(Collected data entries)

+ + +

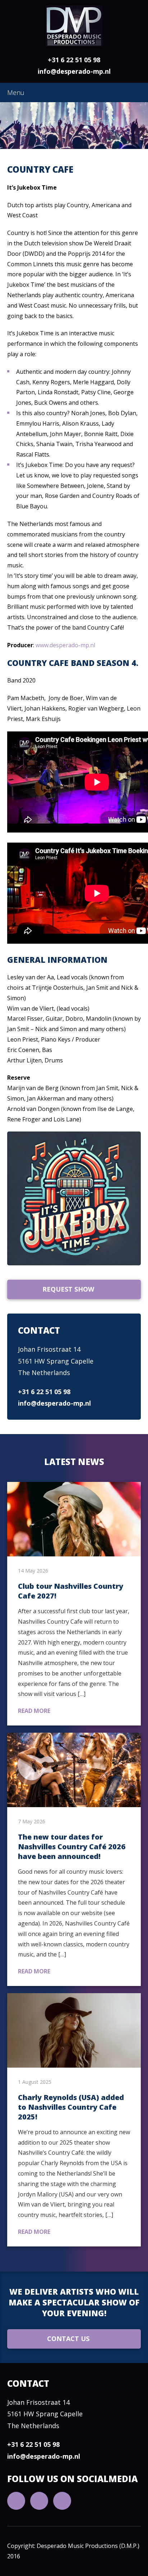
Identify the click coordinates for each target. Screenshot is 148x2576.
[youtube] (16, 2501)
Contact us (68, 2338)
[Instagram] (62, 2501)
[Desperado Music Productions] (74, 26)
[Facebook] (39, 2501)
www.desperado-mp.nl (65, 645)
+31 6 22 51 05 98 (74, 59)
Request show (68, 1289)
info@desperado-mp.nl (74, 71)
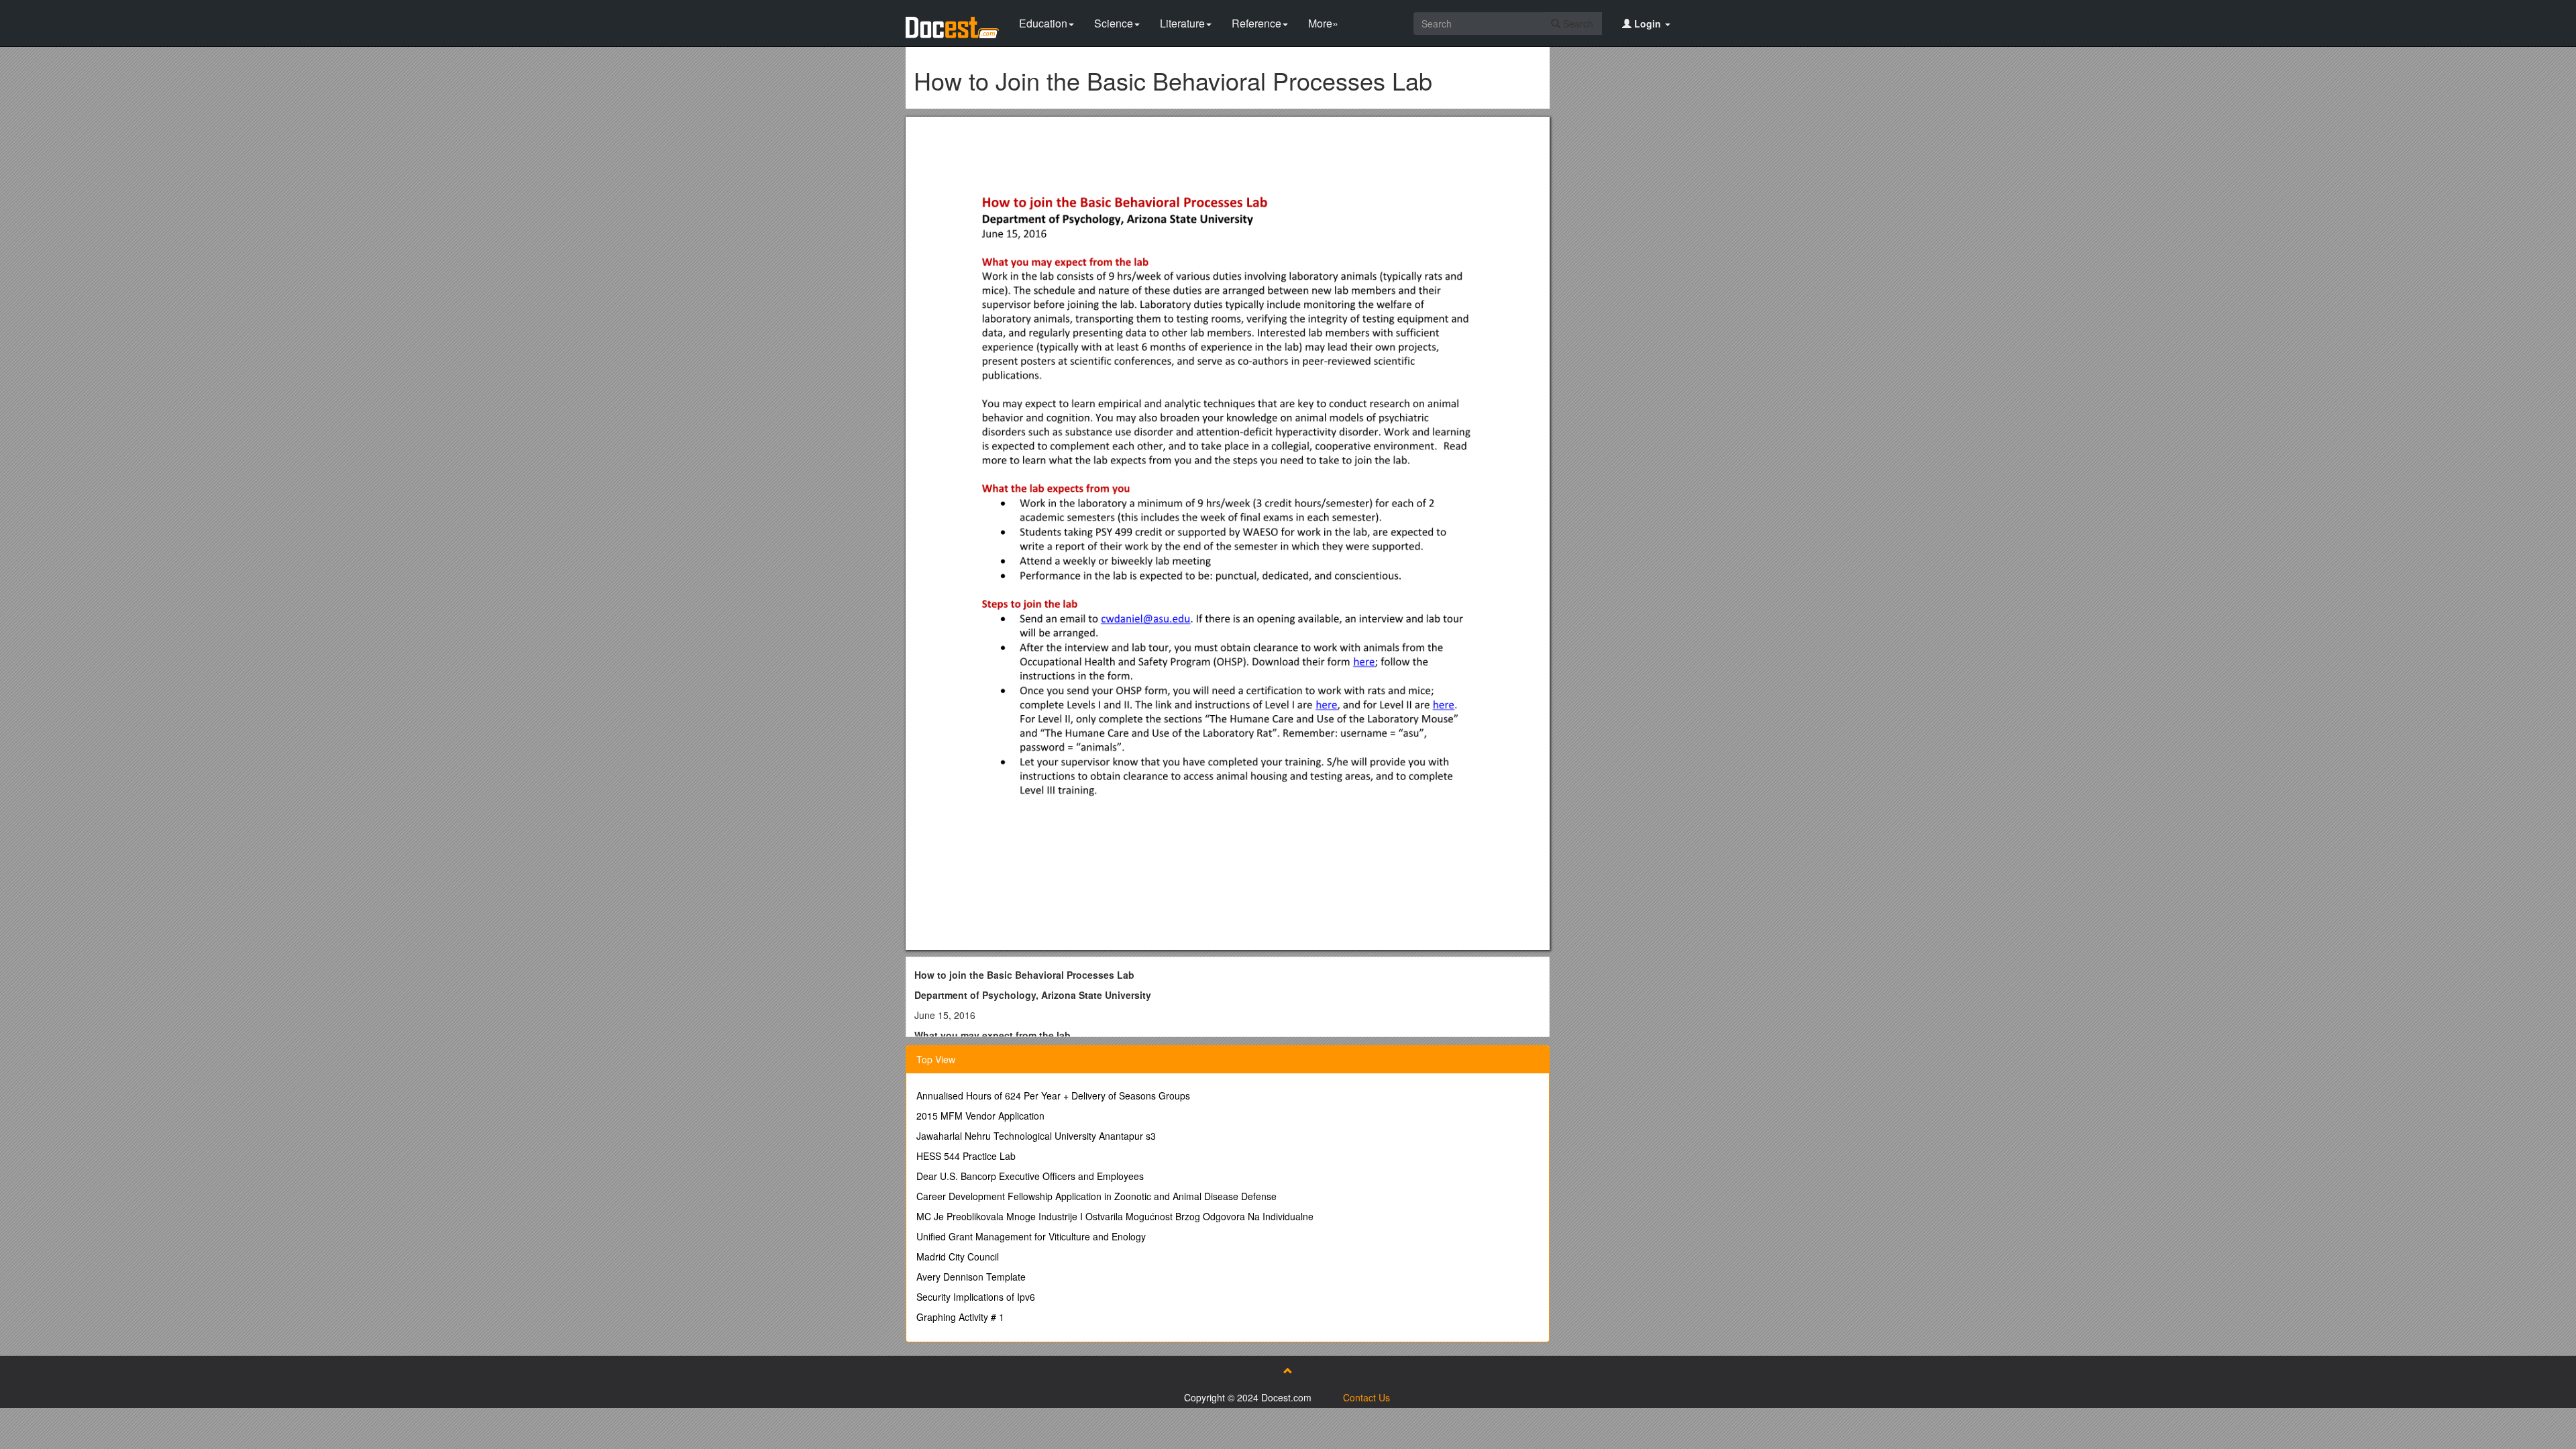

+ + +

• _ACTIVITY_
Write out the lines that run from the line containing "[Desperado Music Productions] (74, 26)" to the end of the entries, inclusive, exactly as written. Skip every picture.

• _OUTPUT_
[Desperado Music Productions] (74, 26)
[Facebook] (39, 2501)
www.desperado-mp.nl (65, 645)
+31 6 22 51 05 98 (74, 59)
Request show (68, 1289)
info@desperado-mp.nl (74, 71)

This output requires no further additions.